## RECORDS FOR THE EXERCISE:

---

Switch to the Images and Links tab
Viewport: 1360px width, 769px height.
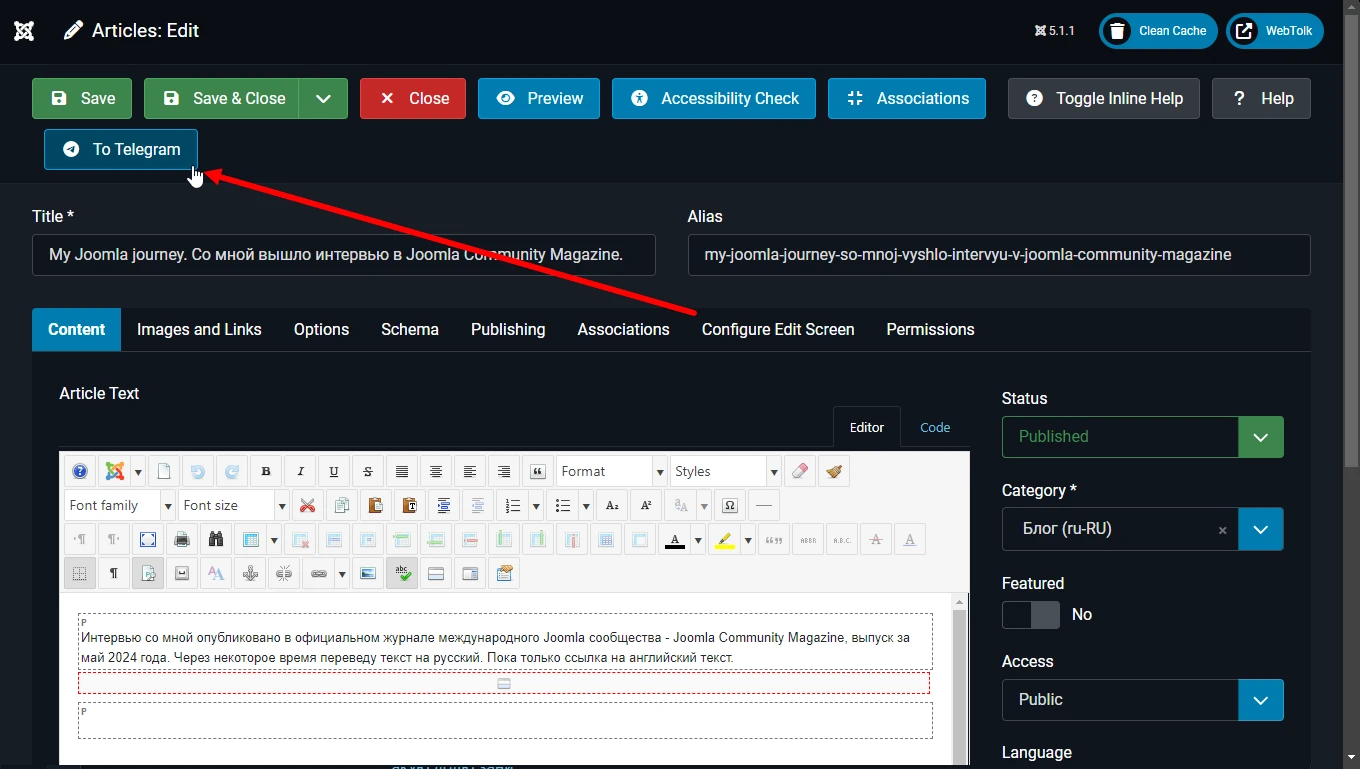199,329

---

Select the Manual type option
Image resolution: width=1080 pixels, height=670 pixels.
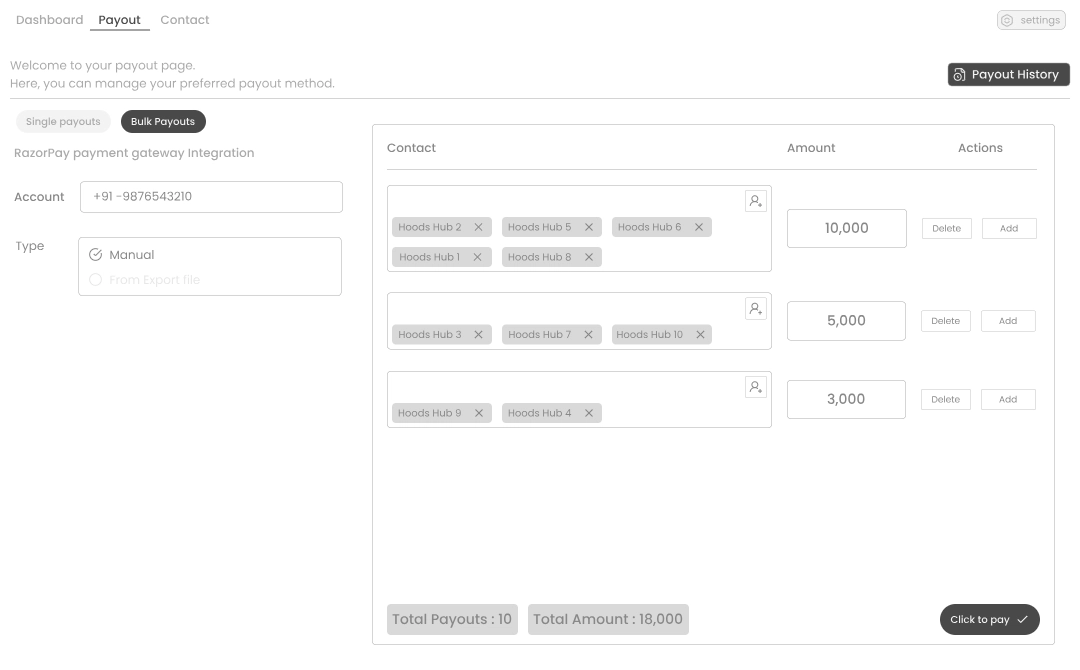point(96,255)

---

## REQUIREMENTS:
Could you print the listing from the line with "Select the Manual type option" up to and including the line with "point(96,255)", keeping every line exactly as it appears and leaving out the pictures?

## TASK SOLUTION:
Select the Manual type option
Image resolution: width=1080 pixels, height=670 pixels.
point(96,255)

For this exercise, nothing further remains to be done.